Miyazaki le saca punta a su lápiz con un derroche de imaginación digno de su prestigio. Especialmente porque usa el viejo lápiz de siempre para renovar su repertorio, al contrario de la animación mayoritaria de la gran industria, que genera volúmenes y texturas, profundidades y colores a partir de la generación computacional. El maestro japonés hace sentir la vida del dibujo a mano, del colorido anímico, de unos espacios y muebles que existen en nuestro interior desde antes de la IA y de lo digital, por lo que no es posible evocar lo arcano con instrumentos futuristas. Sería una falsificación flagrante.
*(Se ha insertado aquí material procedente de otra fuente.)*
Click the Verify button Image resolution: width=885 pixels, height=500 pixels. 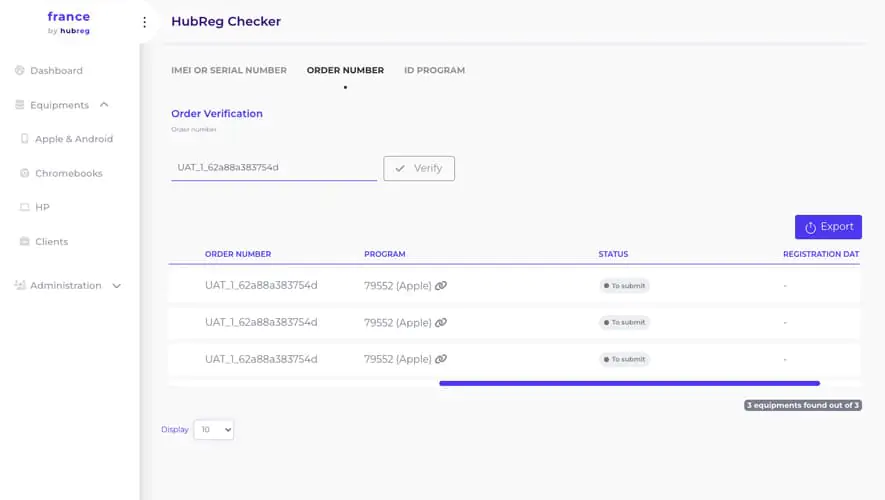[x=419, y=168]
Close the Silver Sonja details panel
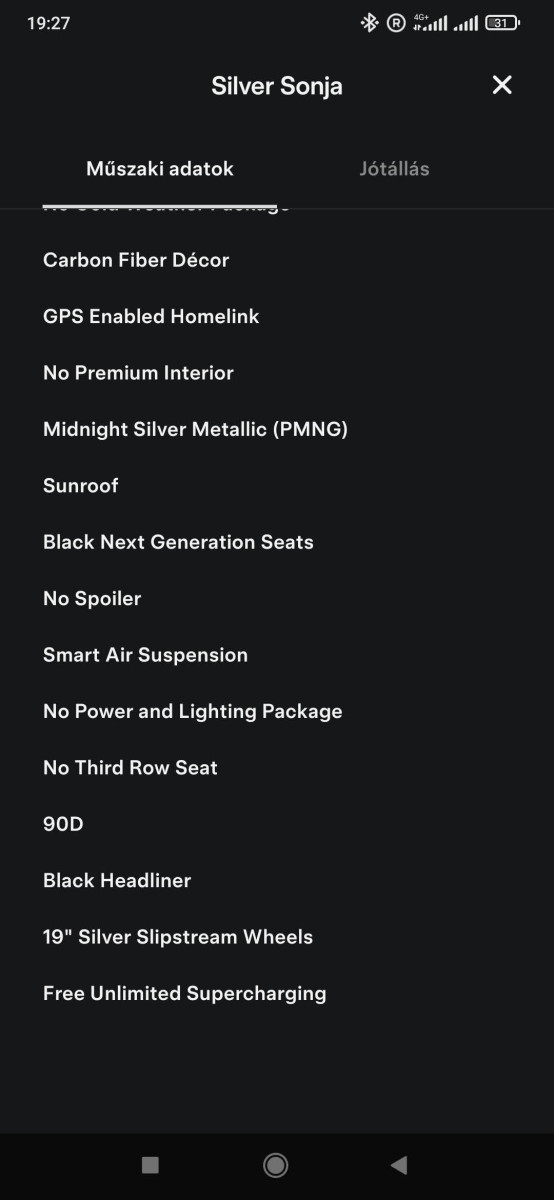Image resolution: width=554 pixels, height=1200 pixels. [502, 85]

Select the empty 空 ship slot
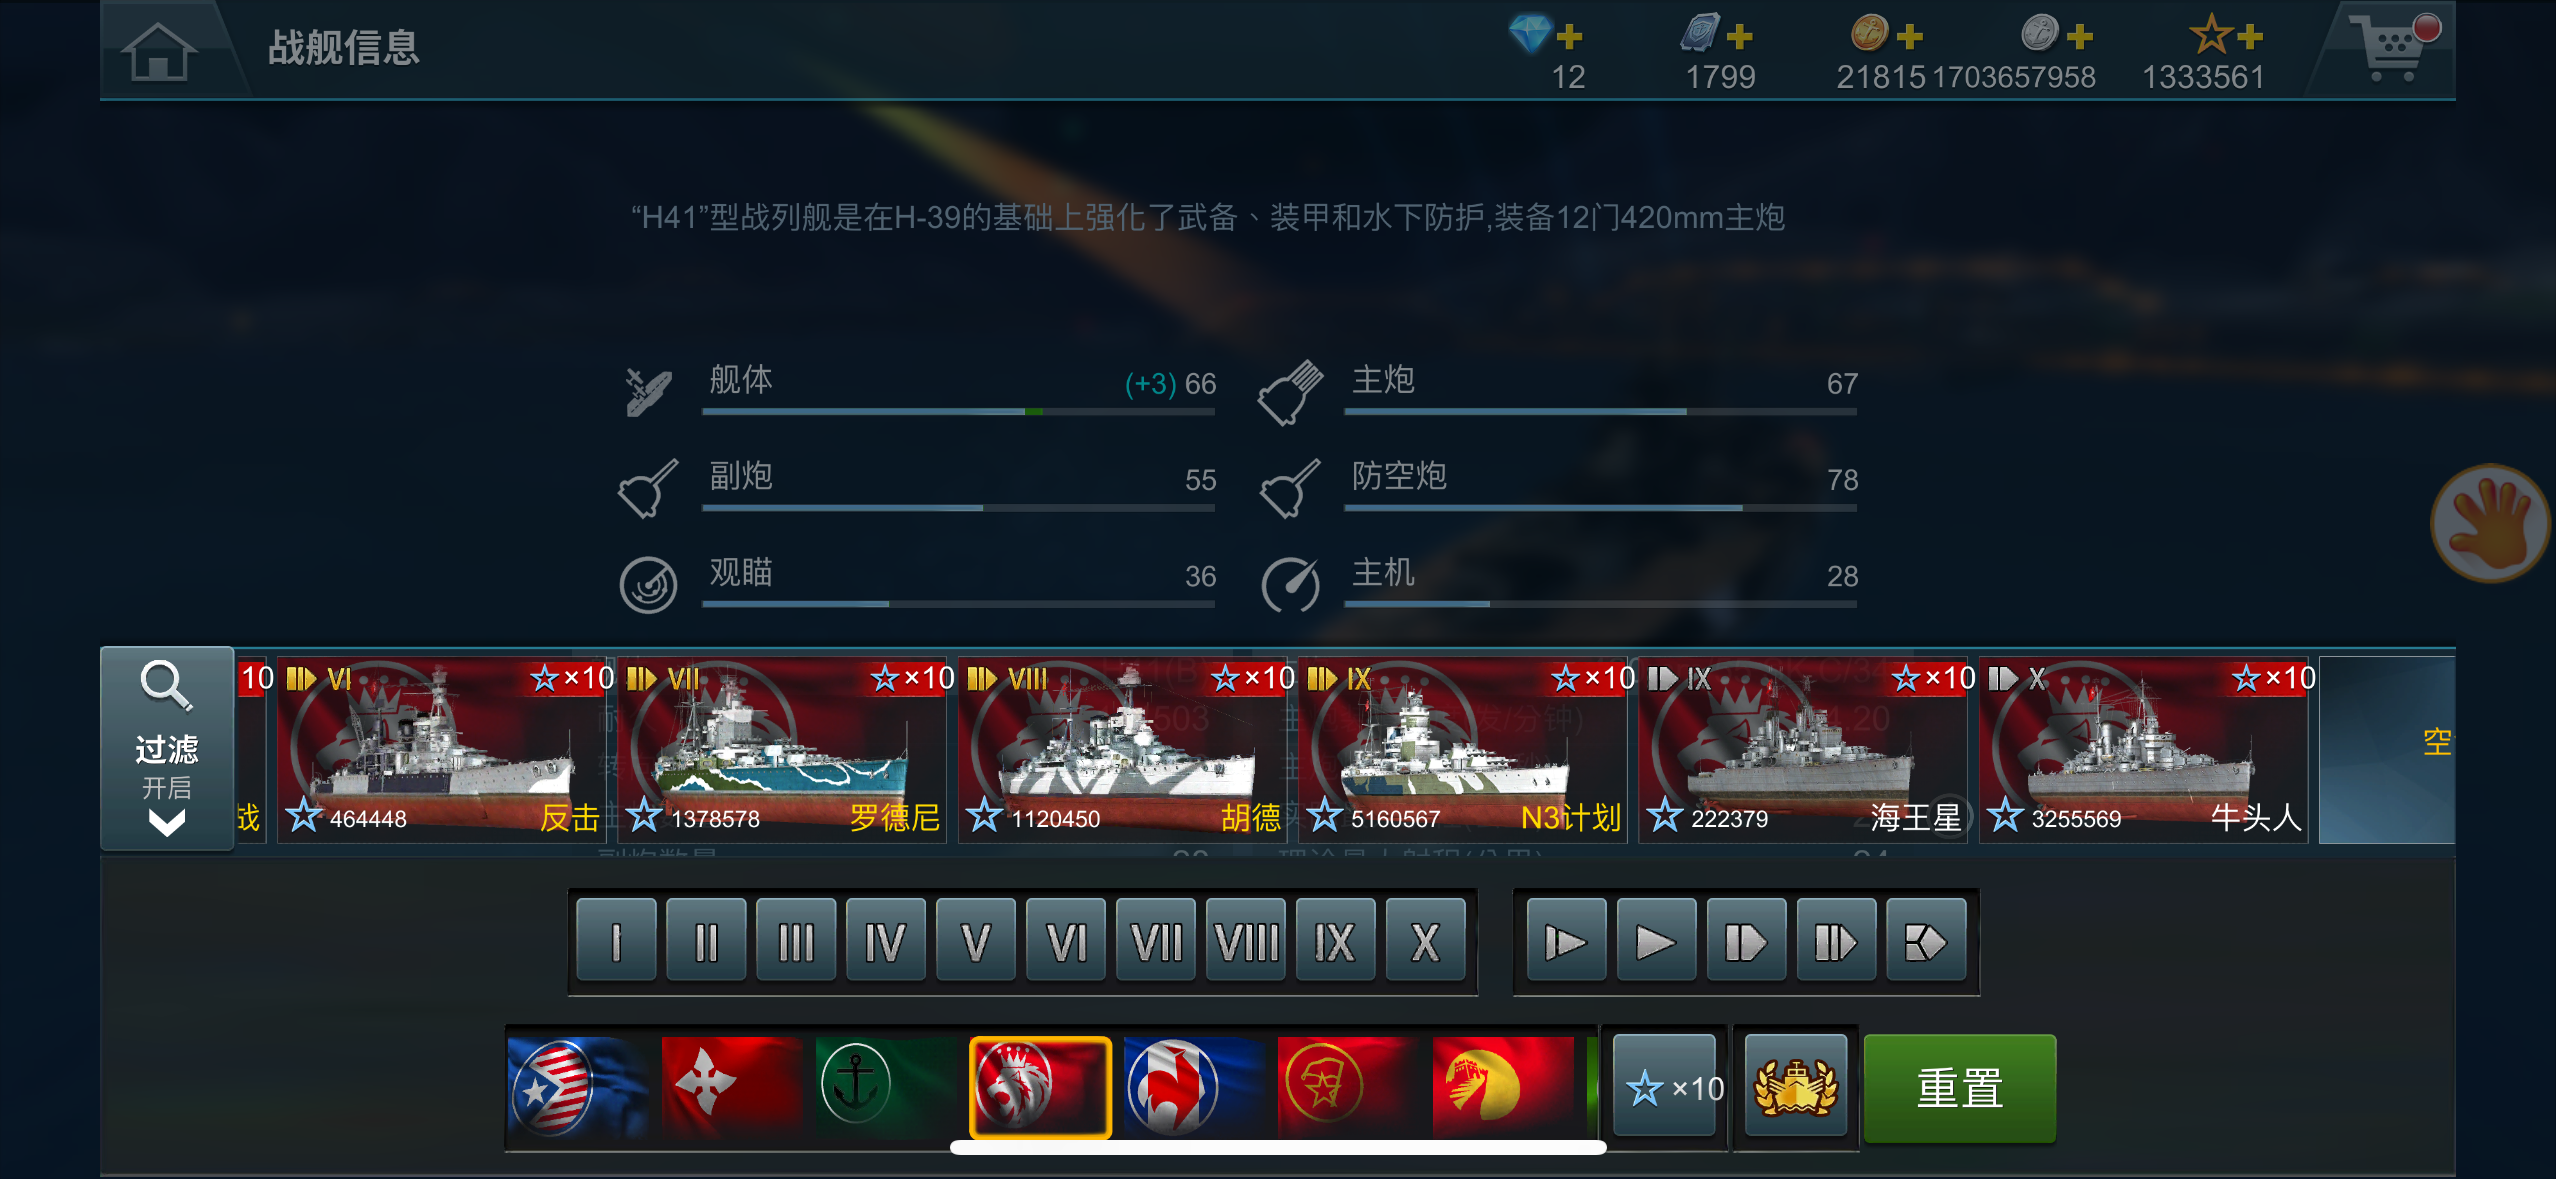point(2386,749)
Fiel a sí mismo y a lo que quiere transmitir, Miyazaki puede que no alcance la perfección rítmica de algunas de sus obras anteriores y que esta no sea la repetición de Chihiro en clave masculina, como algunos han pretendido ver en forma simplificada. En cambio es una renovación de motivos y de su confianza en la resilencia humana frente a la catástrofe, a la que tantas veces ha vuelto, para reafirmar que la verdadera novedad ha estado siempre dentro de nosotros mismos.

¿Se puede ser más audaz y creativo, que uno que nos enseña a mirar hacia adelante revisando con coraje el pasado?

Sabio anciano luminoso para el tiempo presente: Hayao Miyazaki.

El niño y la garza (Kimitachi wa Dō Ikiru ka) Guion y dirección: Hayao Miyazaki. Adaptación de ¿Cómo vives? de Yoshino Genzaburō. Música: Joe Hisaishi. Montaje: Takeshi Seyama. Producción: Toshio Suzuki, Estudio Ghibli. Duración:  124 minutos. Japón, 2023.